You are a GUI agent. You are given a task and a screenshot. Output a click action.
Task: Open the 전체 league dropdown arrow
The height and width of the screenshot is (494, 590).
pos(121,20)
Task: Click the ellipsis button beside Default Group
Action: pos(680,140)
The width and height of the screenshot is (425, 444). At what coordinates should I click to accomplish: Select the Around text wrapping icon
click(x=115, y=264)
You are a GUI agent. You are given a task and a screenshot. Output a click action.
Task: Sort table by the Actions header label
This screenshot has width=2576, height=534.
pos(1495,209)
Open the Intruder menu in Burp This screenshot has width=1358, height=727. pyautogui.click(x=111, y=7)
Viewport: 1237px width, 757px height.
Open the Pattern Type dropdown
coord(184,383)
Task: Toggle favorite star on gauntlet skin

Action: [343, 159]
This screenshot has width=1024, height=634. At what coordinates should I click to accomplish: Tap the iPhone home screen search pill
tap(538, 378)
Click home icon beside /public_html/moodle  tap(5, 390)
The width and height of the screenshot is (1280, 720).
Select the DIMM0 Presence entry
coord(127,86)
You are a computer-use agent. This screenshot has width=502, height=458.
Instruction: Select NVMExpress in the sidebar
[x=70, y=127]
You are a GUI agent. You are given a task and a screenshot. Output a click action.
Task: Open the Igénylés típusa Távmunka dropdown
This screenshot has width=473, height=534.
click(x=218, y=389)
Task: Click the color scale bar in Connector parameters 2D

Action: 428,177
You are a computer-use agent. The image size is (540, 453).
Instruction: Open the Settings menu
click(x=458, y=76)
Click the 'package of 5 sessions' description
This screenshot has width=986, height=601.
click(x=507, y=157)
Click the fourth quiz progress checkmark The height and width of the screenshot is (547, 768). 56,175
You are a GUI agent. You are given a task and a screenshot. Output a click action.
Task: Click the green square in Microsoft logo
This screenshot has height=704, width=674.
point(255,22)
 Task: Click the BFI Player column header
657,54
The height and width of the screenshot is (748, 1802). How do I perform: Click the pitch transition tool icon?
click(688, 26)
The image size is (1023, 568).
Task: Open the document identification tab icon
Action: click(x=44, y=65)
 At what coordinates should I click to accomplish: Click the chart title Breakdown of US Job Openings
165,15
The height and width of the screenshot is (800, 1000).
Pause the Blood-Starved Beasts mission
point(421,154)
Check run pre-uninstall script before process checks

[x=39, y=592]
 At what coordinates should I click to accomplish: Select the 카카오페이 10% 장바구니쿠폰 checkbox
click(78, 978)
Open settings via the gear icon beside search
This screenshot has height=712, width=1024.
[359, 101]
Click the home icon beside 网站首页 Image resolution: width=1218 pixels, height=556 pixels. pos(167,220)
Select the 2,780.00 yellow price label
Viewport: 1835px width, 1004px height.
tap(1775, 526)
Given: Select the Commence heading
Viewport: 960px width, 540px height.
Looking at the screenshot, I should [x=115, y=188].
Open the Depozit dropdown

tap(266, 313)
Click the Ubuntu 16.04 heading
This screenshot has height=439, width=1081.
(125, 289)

################

Task instructions: At the line containing "Click the Ubuntu 16.04 heading", start copying. Continue exactly through the final line of the entries above and stop there.

Solution for this exercise:
Click the Ubuntu 16.04 heading
This screenshot has height=439, width=1081.
(125, 289)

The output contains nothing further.